Article Text

Download PDFPDF

Reporting of conflicts of interest in oral presentations at medical conferences: a delegate-based prospective observational study
  1. Andrew Grey1,
  2. Alison Avenell2,
  3. Nicola Dalbeth1,
  4. Fiona Stewart2,
  5. Mark J Bolland1
  1. 1 Department of Medicine, University of Auckland, Auckland, New Zealand
  2. 2 Health Services Research Unit, University of Aberdeen, Foresterhill, Scotland
  1. Correspondence to Dr Andrew Grey; a.grey{at}auckland.ac.nz

Abstract

Objective To assess the prevalence, location, presentation and consistency of conflict of interest statements in oral presentations at medical conferences

Design Prospective, delegate-based observational study

Sample 201 oral presentations at 5 medical conferences in 2016

Main outcome measures Presence of a conflict of interest statement, its location within the presentation and its duration of display. Concordance between conflict of interest disclosures in oral presentations and written abstracts or meeting speaker information

Results Conflict of interest statements were present in 143/201 (71%) presentations (range for conferences 26%–100%). 118 of the 141 evaluable statements (84%) were reported on a specific slide. Slides containing conflict of interest statements were displayed for a median (IQR) 2 s (1–5), range for conferences 1.25–7.5 s. Duration of display was shorter when the slide contained only the conflict of interest statement, 2 s (1–3.5), than when it contained other information, 8 s (3–17), but was not affected by type of presentation or whether a conflict of interest was disclosed. When a conflict of interest was disclosed, 27/84 (32%) presenters discussed an aspect of it. Discordance between the presence of a conflict of interest disclosure in the oral presentation and written formats occurred for 22% of presentations.

Conclusion In oral presentations at the medical conferences we assessed, conflict of interest statements were often missing, displayed too briefly to be read and understood, or not discussed/explained by the presenter. They were sometimes discordant with statements in the corresponding written formats. Conference delegates’ ability to assess the objectivity and quality of the information in oral presentations may therefore have been diminished.

  • Conflict of interest
  • medical education
  • medical conferences

This is an Open Access article distributed in accordance with the Creative Commons Attribution Non Commercial (CC BY-NC 4.0) license, which permits others to distribute, remix, adapt, build upon this work non-commercially, and license their derivative works on different terms, provided the original work is properly cited and the use is non-commercial. See: http://creativecommons.org/licenses/by-nc/4.0/

Statistics from Altmetric.com

Request Permissions

If you wish to reuse any or all of this article please use the link below which will take you to the Copyright Clearance Center’s RightsLink service. You will be able to get a quick price and instant permission to reuse the content in many different ways.

Footnotes

  • Contributors All authors are academics with a research interest in translation of evidence into clinical practice. AG, AA and MJB conceived and designed the study. AG, AA, ND and FS collected the data. AG performed the statistical analyses. AG wrote the draft manuscript. All authors reviewed and approved the final submission. AG is the guarantor of the paper.
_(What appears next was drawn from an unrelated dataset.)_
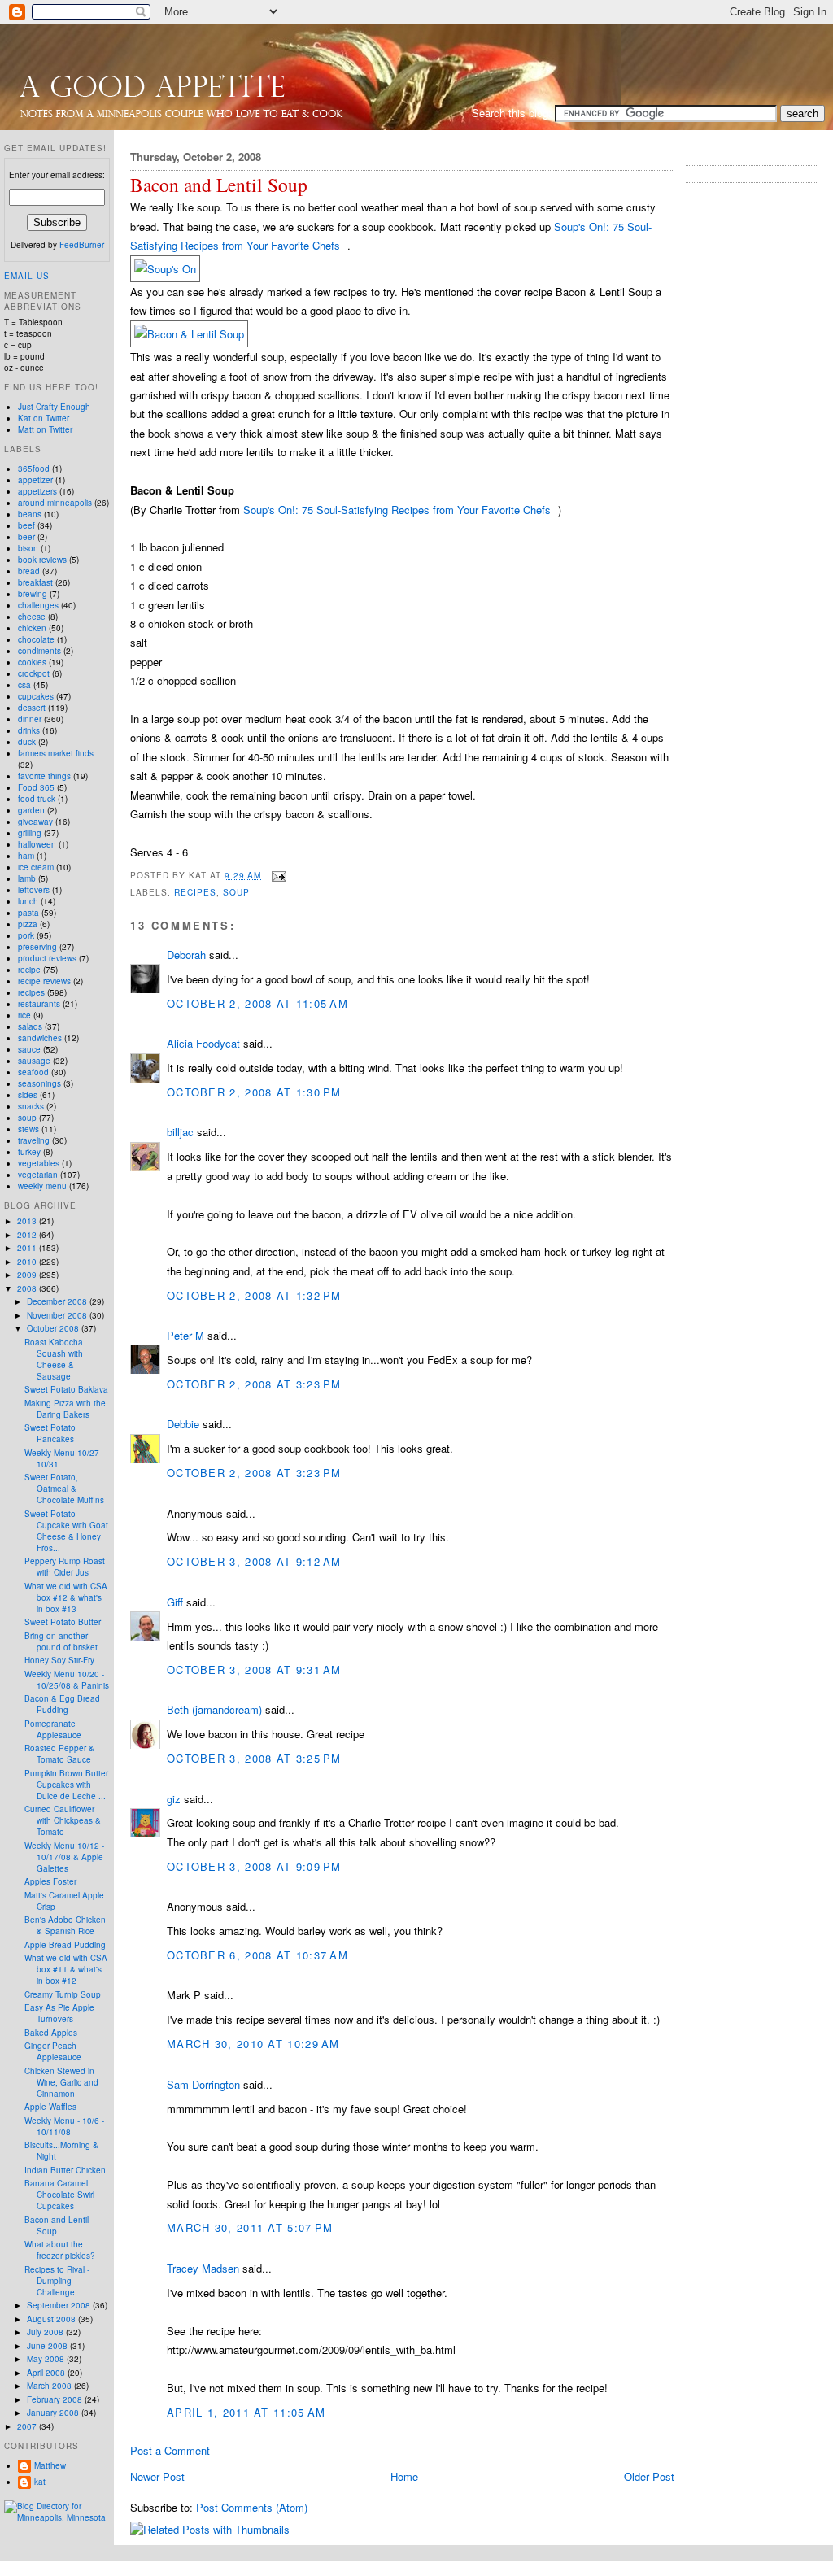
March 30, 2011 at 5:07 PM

  • Funding The study was funded by the Health Research Council (HRC) of New Zealand. The Health Services Research Unit at the University of Aberdeen is funded by the Chief Scientist Office of the Scottish Government Health and Social Care Directorates. The funders had no role in the design and conduct of the study; collection, management, analysis and interpretation of the data; and preparation, review or approval of the manuscript.
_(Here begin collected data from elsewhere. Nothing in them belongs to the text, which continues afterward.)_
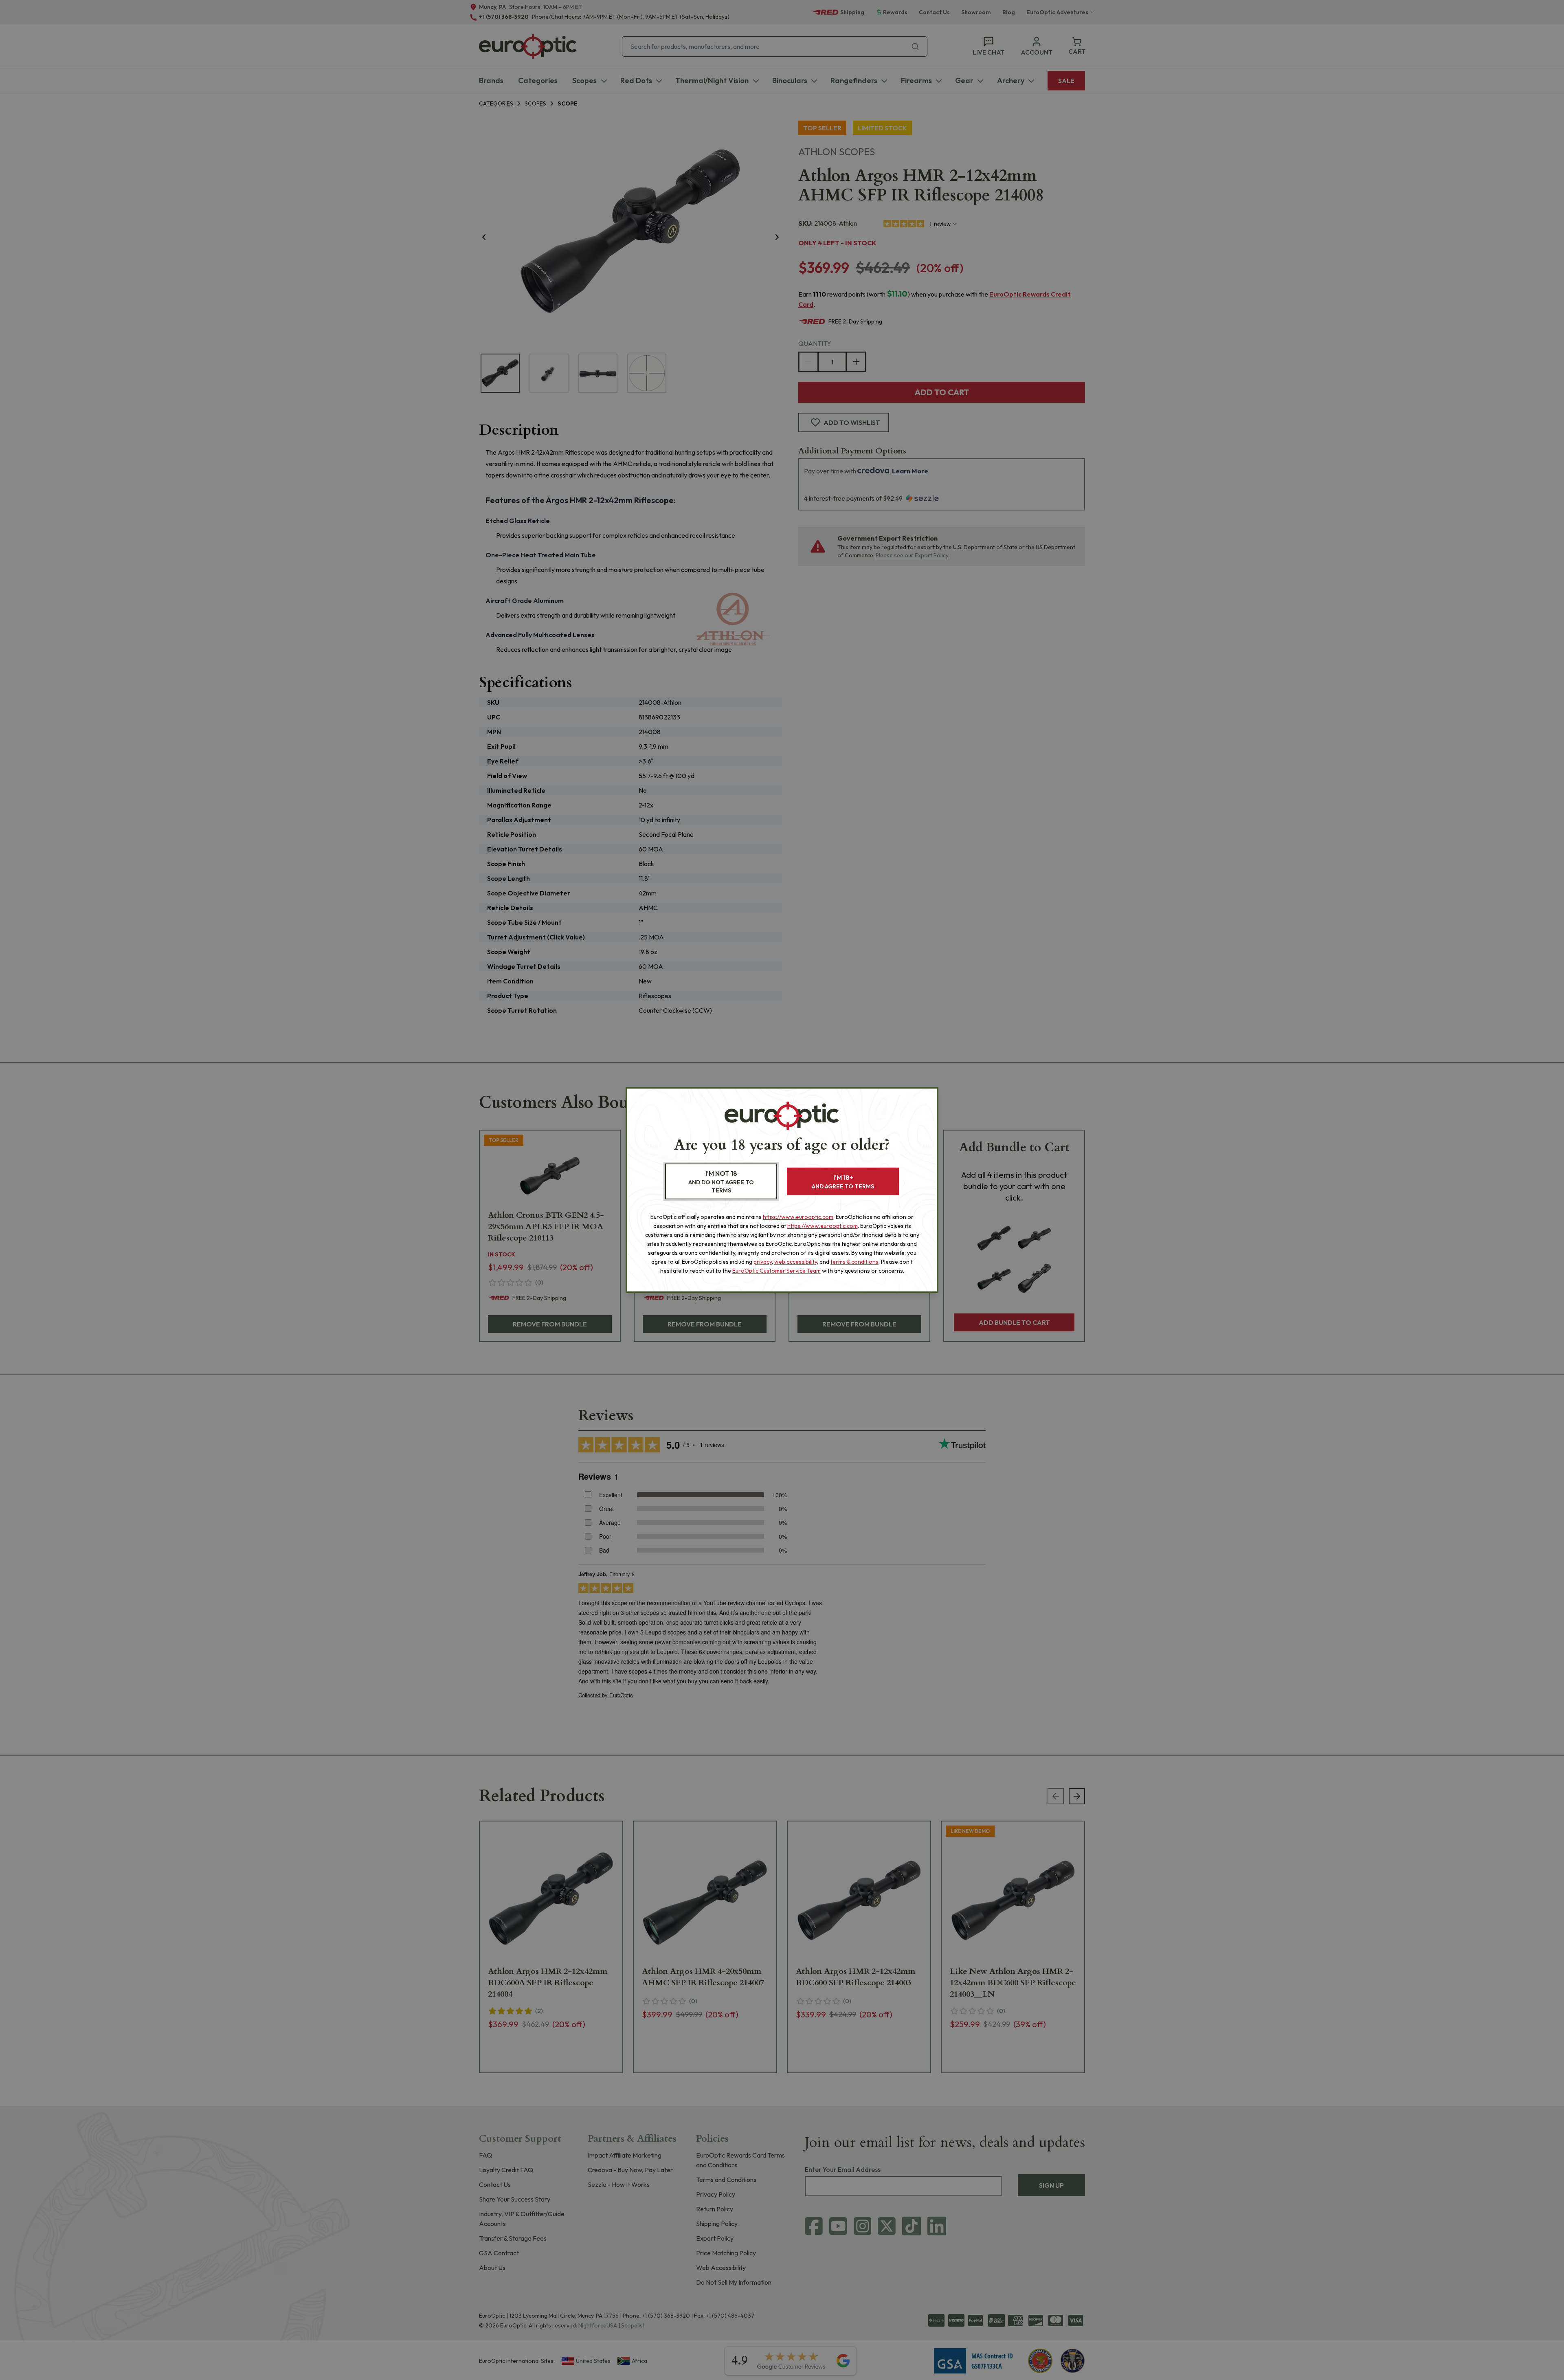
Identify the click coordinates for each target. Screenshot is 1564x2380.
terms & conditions (854, 1261)
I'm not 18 (721, 1181)
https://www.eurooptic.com (798, 1217)
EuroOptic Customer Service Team (776, 1270)
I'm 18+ (843, 1181)
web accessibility (795, 1261)
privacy (762, 1261)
  • Competing interests All authors have completed the ICMJE unified disclosure form and competing interest form at www.icmje.org/coi_disclosure.pdf (available upon request from the corresponding author). None of the authors were involved in any aspect of the organisation of the conference(s) they attended. AG is a shareholder in Auckland Bone Density, a company that provides bone mineral density measurements. ND discloses consulting fees, speaker fees or grants from Takeda, Menarini, Teijin, Pfizer, Ardea Biosciences, AstraZeneca, Crealta, Fonterra, Cymabay and Abbvie. FS gave an oral presentation at the conference she attended. Her attendance was funded by the Cochrane Incontinence Group, the largest single funder of which is The National Institute for Health Research. AA and MJB have no financial conflict to interest to declare. AG and MJB have coauthored publications on conflicts of interest in the interpretation and dissemination of clinical research findings. All authors consider that conflicts of interest are potentially important in the interpretation and dissemination of research findings.

  • Provenance and peer review Not commissioned; externally peer reviewed.

  • Data sharing statement Data available upon request for academic researchers.